L'Iran torna a serrare lo Stretto di Hormuz, riportandolo sotto "stretto controllo", in risposta alla prosecuzione del blocco statunitense sui suoi porti, a tre giorni dalla scadenza del cessate il fuoco tra Teheran e Washington e mentre un accordo di pace appare ancora lontano. Dura la reazione del presidente degli Stati Uniti Donald Trump, che ha accusato Teheran di "ricatto". E dopo aver riunito la situation room ha tuonato: "Subito un accordo o sarà di nuovo guerra". Di seguito le principali notizie della giornata:

"Vance a capo delegazione Usa per i colloqui a Islamabad" - Il vicepresidente Usa JD Vance sarà alla guida della delegazione americana al secondo round di colloqui di pace con l'Iran a Islamabad, in Pakistan. Lo ha riferito ad Abc News l'ambasciatore Usa presso le Nazioni Unite, Mike Waltz. Il team negoziale Usa si recherà domani in Pakistan, come ha fatto sapere poco fa Donald Trump, per riprendere i negoziati.
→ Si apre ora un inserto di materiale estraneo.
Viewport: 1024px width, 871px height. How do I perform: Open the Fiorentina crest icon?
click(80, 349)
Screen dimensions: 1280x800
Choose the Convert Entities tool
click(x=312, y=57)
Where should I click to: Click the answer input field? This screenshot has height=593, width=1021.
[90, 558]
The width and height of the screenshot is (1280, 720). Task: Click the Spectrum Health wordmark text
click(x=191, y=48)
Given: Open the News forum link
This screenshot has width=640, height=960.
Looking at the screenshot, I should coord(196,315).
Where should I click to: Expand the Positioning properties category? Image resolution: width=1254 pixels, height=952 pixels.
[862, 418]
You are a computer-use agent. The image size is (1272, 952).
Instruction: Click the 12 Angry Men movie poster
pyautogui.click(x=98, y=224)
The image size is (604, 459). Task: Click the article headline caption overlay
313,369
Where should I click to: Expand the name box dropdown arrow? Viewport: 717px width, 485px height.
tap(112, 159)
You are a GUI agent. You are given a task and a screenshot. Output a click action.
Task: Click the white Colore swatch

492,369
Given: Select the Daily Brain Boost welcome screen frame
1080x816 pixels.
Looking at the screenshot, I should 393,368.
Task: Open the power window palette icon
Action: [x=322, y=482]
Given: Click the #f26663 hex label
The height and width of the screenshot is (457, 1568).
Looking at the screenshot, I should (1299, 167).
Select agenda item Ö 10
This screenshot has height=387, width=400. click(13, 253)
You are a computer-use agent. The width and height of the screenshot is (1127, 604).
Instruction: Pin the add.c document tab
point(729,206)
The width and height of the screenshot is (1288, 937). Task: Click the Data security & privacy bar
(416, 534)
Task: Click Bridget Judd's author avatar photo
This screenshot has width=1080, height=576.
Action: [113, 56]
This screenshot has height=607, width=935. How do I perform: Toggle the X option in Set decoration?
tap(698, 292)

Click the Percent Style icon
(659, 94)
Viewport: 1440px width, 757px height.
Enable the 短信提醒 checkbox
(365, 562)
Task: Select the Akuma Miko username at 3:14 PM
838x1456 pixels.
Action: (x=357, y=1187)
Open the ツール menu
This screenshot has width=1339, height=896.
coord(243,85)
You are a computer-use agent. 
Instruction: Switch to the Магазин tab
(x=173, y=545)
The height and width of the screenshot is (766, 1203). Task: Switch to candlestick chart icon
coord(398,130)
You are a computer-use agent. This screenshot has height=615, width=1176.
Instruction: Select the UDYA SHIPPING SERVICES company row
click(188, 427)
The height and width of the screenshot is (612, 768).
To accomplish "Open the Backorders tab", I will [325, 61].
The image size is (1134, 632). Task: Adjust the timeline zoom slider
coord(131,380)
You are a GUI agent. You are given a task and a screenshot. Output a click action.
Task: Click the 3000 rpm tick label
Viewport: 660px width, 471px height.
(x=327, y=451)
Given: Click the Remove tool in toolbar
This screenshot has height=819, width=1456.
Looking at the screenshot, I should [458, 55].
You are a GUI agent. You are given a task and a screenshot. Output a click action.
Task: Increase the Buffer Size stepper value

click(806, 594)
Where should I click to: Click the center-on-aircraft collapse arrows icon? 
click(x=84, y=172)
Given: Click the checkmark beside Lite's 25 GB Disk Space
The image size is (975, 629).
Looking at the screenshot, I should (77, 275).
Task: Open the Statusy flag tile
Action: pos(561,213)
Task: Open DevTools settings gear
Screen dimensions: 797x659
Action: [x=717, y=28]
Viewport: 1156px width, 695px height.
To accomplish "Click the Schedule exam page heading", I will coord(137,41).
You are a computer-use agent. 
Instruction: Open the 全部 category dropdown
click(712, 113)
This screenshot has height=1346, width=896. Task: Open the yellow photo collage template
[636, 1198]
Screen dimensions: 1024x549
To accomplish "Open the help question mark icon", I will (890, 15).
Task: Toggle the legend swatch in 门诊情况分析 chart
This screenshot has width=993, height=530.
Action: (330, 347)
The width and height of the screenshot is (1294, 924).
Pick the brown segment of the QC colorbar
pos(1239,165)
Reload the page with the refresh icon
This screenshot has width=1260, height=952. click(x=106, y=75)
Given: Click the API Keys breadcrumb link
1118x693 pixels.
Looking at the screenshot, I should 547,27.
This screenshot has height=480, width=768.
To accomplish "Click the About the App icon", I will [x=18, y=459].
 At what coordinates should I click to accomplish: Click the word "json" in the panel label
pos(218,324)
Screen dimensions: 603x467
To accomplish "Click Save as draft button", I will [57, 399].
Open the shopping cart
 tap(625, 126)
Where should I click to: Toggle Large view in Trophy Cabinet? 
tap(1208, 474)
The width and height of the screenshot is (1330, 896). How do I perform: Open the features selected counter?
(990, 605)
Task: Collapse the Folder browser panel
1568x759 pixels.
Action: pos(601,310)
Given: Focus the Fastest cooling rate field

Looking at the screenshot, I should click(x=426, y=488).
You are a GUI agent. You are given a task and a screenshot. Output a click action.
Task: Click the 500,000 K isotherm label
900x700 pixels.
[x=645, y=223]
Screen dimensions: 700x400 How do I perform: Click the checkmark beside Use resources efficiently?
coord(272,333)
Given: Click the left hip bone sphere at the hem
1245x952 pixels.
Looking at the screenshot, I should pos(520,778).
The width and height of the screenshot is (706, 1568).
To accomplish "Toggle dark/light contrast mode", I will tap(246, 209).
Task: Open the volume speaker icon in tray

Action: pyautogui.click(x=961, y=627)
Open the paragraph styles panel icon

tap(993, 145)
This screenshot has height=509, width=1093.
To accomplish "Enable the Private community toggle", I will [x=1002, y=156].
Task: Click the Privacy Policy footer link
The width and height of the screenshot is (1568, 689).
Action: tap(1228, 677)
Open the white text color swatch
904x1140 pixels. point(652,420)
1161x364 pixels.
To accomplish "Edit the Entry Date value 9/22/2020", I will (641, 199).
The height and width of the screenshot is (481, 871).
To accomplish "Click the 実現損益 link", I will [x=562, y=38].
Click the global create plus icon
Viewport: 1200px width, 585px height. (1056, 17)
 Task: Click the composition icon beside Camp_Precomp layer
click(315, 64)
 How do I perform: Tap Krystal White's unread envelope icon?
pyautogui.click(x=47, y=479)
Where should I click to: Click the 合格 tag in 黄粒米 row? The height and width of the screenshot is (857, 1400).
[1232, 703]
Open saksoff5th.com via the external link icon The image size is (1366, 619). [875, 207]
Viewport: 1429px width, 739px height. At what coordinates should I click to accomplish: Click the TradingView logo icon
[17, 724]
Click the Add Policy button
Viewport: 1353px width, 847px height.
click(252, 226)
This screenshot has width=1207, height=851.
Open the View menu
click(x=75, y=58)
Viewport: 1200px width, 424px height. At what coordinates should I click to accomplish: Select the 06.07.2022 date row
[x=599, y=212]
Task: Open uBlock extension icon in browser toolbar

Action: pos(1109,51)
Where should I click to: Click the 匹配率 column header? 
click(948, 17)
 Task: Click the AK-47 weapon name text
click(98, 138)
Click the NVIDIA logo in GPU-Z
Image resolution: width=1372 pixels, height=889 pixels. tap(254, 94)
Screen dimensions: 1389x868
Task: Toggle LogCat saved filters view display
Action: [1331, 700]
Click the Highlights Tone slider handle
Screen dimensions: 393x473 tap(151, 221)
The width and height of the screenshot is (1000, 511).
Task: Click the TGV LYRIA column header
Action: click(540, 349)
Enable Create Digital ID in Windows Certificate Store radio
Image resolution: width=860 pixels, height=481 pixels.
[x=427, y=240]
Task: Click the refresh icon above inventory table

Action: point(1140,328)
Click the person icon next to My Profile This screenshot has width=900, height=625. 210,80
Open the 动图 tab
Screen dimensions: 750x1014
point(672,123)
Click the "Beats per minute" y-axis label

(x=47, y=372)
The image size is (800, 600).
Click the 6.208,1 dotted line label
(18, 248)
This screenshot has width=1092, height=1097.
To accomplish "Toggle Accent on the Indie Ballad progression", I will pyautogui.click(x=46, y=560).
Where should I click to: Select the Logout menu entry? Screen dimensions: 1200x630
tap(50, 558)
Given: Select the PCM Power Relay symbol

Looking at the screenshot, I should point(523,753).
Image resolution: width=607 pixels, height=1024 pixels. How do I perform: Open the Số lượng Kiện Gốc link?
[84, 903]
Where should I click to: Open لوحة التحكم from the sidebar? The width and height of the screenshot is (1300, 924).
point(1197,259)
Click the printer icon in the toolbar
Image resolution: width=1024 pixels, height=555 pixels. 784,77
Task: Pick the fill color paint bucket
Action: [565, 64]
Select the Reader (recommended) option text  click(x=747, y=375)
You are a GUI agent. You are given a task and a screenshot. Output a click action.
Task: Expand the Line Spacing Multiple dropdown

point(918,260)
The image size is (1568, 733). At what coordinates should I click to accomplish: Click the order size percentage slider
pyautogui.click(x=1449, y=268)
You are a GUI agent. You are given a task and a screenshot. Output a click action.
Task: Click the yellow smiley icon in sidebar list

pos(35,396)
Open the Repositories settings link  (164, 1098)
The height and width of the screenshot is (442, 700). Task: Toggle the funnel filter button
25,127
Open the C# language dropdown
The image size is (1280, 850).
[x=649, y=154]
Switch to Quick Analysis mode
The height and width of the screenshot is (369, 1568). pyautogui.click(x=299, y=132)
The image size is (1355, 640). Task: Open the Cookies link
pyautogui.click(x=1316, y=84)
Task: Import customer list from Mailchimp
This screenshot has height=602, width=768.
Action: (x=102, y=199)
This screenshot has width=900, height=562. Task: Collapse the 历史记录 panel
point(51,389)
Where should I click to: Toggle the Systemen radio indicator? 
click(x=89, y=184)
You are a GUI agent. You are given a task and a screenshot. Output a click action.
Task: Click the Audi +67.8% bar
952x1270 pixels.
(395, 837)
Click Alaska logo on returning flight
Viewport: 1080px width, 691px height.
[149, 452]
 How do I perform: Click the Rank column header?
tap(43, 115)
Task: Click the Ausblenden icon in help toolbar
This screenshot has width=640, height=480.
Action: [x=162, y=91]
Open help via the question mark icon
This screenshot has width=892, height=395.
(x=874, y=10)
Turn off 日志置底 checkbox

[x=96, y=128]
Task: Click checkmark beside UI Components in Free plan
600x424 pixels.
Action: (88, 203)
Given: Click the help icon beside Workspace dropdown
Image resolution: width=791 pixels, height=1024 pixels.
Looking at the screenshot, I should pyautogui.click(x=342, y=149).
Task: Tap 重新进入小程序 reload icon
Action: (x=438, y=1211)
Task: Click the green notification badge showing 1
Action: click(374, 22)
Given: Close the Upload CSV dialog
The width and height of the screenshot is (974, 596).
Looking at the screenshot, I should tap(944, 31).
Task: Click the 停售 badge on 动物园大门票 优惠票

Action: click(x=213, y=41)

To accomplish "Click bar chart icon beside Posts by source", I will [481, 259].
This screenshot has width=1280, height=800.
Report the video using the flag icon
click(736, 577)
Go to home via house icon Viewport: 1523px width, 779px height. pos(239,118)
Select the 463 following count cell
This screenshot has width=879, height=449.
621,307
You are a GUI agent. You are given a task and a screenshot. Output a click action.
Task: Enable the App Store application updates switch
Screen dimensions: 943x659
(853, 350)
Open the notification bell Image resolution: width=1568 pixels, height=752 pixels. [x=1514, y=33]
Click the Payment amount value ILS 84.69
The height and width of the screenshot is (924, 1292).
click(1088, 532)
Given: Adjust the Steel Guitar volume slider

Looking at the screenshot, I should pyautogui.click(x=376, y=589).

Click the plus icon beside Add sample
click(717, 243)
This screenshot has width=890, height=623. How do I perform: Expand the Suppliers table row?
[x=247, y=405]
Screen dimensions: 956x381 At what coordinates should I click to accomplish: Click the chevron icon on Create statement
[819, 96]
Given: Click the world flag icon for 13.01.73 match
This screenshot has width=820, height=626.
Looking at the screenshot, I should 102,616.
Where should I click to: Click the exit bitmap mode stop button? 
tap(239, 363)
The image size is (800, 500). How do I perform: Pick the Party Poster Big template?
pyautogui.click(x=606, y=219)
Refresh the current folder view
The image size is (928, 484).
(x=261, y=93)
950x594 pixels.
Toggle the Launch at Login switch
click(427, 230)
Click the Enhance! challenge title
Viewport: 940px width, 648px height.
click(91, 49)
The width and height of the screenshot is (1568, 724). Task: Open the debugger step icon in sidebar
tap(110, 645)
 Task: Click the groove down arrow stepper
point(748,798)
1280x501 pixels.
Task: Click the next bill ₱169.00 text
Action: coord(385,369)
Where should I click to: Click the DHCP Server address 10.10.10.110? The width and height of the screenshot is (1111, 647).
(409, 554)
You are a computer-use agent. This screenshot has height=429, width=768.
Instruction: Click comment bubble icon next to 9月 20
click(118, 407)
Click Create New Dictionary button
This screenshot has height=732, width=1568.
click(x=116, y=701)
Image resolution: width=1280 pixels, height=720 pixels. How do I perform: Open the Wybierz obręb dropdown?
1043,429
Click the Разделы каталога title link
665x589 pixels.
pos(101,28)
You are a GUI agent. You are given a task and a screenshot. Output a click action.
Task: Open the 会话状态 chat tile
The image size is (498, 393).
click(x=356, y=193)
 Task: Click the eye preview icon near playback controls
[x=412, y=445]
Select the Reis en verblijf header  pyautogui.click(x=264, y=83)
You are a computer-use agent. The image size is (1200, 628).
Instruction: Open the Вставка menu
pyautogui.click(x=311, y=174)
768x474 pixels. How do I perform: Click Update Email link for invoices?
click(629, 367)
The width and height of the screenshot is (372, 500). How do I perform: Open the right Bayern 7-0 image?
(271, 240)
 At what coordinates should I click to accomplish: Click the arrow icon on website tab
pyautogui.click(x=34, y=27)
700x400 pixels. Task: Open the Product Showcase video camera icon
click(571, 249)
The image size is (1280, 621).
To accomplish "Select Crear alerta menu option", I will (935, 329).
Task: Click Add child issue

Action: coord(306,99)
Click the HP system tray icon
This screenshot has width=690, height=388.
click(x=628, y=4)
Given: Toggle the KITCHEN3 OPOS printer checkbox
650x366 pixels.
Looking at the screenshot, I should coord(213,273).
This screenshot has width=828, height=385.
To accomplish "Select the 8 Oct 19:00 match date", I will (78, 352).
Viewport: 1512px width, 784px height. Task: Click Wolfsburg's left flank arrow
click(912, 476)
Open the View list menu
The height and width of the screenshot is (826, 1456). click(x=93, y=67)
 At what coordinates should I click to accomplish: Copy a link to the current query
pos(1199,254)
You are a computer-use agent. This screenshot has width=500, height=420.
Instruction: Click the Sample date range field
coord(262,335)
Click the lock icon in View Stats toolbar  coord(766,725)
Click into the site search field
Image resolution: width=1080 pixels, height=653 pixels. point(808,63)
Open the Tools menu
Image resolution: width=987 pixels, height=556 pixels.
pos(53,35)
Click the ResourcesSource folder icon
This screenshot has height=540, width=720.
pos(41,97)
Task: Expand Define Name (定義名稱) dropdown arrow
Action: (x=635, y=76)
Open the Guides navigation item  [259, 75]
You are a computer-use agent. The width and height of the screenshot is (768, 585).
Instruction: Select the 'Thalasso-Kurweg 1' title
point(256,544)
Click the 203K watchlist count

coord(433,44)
Teheran, "sono gli Usa a violare la tregua con un blocco navale illegale" - "Il blocco statunitense dello Stretto di Hormuz è illegale e viola l'attuale cessate il fuoco". Così il portavoce del Ministero degli Esteri Esmaeil Baghaei su X dopo che Donald Trump ha accusato l'Iran di violare l'accordo di cessate il fuoco. "Il blocco dei porti e delle coste iraniane non solo viola il cessate il fuoco, mediato dal Pakistan, ma costituisce anche un atto criminale", ha sottolineato Baghaei, aggiungendo: "Viola la Carta delle Nazioni Unite, che considera il blocco dei porti e delle coste di un Paese un atto di aggressione" e "rappresenta una punizione collettiva nei confronti del popolo iraniano".